表5-16-1に植え込み型VAS適応基準を示す.
(5)VAS装着例における管理
VAS装着後は,循環動態および全身状態の安定化を計る.その後,積極的にリハビリを行い,自己心の回復を試み,補助量減少や運動量増大しても自己心機能が良好である場合,VASからの離脱を考慮する.回復不良な場合には心臓移植について検討する. VAS施行例では,抗血栓療法と感染予防が重要となる.また,補助が長期に及んだ例では,精神状態への配慮が重要で,精神科医を含めた医療チームでの対応が重要となる.
(6)わが国での臨床応用の現状
2011年度の日本臨床補助人工心臓研究会レジストリーでは,わが国で1343例にVASが適応され,内610例が心筋症例であった.施行日数は平均383(最長1773)日であった.移植例は137例で,心機能の改善を認めた62例が離脱した.また,2011年3月までのわが国における心臓移植は110例であるが,うち96例はLVAS装着例であった.
植え込み型LVASとして,2011年4月からEVAHEARTおよびDuraHeartが心臓移植へのブリッジとして保険償還され,補助人工心臓治療関連学会協議会による実施施設および実施医の認定も行われ,心臓移植実施施設以外でも使用が開始されている.また,日本における補助人工心臓に関連した市販後のデータ収集を行うために,Japanese registry for Mechanically Assisted Circulatory Support(J-MACS)が,医薬品医療機器総合機構,関連学会,医療機関,関連企業により設立され,今後のわが国での補助人工心臓治療への貢献が期待されている. 心臓ポンプ機能を補助する補助循環は重症心不全に対する有効な治療選択であり,各々の補助能力や特性を理解して適応することが重要である.また,VASにおいては心臓移植へのブリッジとして長期補助が行われるようになった.さらに,欧米では心臓移植の代替手段として植込型LVASによるdestination therapyが開始され,長期使用可能なシステムの導入により,施行数は劇的に増加している.わが国での導入について検討が開始されている.[中谷武嗣]
■文献
Asaumi Y, Yasuda S, et al: Favourable clinical outcome in patients with cardiogenic shock due to fulminant myocarditis supported by percutaneous extracorporeal membrane oxygenation.
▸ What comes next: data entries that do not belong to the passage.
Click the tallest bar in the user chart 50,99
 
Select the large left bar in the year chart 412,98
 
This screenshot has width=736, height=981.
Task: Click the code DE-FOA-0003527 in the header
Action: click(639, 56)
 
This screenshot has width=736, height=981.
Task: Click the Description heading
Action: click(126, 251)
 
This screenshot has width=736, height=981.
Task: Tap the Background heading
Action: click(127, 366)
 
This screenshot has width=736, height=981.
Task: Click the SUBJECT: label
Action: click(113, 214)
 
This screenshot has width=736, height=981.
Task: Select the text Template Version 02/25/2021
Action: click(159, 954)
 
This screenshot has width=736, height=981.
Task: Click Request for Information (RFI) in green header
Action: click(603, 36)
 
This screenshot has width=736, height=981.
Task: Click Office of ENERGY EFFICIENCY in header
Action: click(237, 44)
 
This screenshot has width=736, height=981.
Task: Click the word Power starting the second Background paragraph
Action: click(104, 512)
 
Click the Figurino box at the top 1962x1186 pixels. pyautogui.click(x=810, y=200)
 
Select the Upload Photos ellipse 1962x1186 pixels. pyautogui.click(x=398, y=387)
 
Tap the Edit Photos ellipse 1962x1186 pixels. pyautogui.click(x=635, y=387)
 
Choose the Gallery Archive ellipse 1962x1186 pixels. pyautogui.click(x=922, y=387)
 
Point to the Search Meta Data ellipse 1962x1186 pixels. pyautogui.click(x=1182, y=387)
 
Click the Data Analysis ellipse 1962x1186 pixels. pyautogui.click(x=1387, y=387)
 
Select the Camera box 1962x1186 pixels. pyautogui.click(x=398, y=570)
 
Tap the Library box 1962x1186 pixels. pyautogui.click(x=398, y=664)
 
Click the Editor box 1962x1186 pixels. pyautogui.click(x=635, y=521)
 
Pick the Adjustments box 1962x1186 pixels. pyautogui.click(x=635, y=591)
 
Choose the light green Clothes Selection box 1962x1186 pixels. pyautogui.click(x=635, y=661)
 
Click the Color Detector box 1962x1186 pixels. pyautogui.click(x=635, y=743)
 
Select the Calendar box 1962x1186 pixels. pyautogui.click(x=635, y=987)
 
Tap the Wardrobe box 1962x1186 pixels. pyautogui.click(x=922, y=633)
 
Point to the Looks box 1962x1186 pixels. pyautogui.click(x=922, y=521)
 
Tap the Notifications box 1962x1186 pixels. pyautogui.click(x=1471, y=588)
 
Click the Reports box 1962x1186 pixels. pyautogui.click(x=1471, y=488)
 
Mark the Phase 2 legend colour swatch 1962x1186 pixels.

European Heart J, 26: 2185-2192, 2005.
Nakatani, T: Heart transplantation. Cir J, 73 suppl A: A55-A60, 2009.
Slaughter MS, Rogers JG, et al: Advanced heart failure treated with continuous-flow left ventricular assist device. N Engl J Med, 361: 2241-2251, 2009.